DNA-templated assemblage of ZnS nanoparticle wires

In this paper we report that ZnS nanoparticle wires were synthesized by using DNA template for the first time with a simple precipitation method under mild conditions. The diameter of the synthesized ZnS nanoparticle wires was about 15–35 nm and the diameter of ZnS nanoparticles was in the range of 4–9 nm as characterized by transmission electron microscopy (TEM) and energy dispersive spectroscopy (EDS). Zinc blende structure was established by selected area electron diffraction (SAED) and X-ray diffraction (XRD) characterization. The optical properties were investigated by ultraviolet–visible (UV–vis) absorption spectrum, which shows a blue-shift in absorption peak as compared to that of bulk ZnS due to quantum confinement effects. The particle size from TEM is in good agreement with the result calculated from the UV–vis absorption spectra and the chemical bond theory built for semiconductor nanocrystals. Photoluminescence (PL) spectrum of ZnS nanoparticle wires shows that there are two blue emission peaks at 411 nm and 437 nm, which may be ascribed to the sulfur vacancies and interstitial sulfur lattice defects respectively.

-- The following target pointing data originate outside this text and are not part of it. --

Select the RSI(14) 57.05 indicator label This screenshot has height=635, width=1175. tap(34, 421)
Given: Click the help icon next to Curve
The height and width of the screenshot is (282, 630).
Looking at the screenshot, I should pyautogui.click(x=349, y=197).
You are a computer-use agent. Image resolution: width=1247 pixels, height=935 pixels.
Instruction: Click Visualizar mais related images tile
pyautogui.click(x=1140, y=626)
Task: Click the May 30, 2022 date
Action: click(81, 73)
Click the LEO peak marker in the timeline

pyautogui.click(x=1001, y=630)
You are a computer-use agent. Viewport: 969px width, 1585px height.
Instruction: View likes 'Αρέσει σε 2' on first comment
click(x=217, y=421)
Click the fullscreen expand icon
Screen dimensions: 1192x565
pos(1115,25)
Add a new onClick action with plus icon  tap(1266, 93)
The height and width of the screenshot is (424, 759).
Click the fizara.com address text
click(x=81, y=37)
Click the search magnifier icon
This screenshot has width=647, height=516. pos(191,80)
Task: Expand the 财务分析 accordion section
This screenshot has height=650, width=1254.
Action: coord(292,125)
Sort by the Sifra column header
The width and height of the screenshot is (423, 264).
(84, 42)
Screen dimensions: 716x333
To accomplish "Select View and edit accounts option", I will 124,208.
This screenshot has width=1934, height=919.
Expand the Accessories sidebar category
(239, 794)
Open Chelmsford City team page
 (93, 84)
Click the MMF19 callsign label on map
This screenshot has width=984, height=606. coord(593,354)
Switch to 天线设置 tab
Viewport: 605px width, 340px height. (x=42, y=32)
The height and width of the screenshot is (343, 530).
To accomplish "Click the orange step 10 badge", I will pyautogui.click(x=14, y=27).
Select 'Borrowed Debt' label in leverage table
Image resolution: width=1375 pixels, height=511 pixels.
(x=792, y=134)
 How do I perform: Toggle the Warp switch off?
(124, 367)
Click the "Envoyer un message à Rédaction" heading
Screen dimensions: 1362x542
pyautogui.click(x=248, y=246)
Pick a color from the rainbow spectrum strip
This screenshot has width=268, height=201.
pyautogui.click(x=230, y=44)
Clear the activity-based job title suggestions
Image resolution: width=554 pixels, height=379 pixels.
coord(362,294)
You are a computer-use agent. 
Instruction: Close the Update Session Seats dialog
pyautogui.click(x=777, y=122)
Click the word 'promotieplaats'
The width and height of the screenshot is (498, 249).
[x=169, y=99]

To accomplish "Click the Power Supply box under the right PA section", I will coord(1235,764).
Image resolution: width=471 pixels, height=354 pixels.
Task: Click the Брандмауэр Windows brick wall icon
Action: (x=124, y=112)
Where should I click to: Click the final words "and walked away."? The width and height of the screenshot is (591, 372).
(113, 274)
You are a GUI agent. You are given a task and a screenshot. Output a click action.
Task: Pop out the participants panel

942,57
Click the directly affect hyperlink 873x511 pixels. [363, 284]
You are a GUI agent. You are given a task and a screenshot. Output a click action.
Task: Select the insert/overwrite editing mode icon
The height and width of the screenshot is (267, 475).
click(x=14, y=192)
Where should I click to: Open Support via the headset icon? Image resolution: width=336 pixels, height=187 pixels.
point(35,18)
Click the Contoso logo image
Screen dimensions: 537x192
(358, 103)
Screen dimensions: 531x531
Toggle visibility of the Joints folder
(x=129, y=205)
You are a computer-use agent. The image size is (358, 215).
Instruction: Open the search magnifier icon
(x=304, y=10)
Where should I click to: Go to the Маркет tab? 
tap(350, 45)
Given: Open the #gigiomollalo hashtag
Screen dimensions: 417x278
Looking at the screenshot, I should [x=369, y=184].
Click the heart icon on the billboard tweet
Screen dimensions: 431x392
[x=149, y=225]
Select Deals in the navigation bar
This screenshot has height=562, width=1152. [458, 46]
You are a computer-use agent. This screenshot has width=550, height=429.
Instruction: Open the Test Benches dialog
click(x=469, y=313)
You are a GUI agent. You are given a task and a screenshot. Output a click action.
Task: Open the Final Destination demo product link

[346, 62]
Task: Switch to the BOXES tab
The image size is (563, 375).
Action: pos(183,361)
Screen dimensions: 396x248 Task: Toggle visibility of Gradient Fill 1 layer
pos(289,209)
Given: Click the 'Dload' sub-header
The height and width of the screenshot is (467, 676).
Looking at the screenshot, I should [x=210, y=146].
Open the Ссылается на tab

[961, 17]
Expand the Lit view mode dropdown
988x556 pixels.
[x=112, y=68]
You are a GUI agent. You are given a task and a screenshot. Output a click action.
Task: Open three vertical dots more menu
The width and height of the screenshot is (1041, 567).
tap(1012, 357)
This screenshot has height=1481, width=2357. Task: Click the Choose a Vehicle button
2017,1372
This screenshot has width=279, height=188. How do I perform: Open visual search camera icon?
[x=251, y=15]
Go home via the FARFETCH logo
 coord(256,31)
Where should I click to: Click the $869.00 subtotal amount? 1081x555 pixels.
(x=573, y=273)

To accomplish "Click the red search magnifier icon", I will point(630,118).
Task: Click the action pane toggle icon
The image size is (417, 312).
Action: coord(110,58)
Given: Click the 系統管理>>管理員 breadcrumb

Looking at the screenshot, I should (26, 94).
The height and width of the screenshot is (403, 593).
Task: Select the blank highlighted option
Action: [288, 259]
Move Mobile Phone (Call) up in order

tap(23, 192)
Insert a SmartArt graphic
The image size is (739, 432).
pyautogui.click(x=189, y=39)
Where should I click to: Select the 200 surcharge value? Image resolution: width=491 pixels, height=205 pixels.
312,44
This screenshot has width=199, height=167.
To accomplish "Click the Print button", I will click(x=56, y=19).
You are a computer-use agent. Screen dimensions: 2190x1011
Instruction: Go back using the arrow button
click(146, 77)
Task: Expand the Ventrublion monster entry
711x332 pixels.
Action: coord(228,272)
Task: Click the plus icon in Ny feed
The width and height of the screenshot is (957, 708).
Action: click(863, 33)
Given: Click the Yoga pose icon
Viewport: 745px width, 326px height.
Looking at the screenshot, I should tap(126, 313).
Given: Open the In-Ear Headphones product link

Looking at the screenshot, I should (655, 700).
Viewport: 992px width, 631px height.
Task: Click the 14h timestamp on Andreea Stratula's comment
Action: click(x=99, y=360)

► First realization of ZnS nanoparticle wires by attaching ZnS nanocrystals to DNA molecular skeleton by a simple precipitation method under mild conditions.
► The UV–vis absorption spectrum was used to track the reaction process of this experiment.
► The UV–vis absorption spectrum shows a blue-shift of absorption peak as compared to bulk ZnS due to quantum confinement effects.
► PL spectrum shows two blue emission peaks at 411 nm and 437 nm.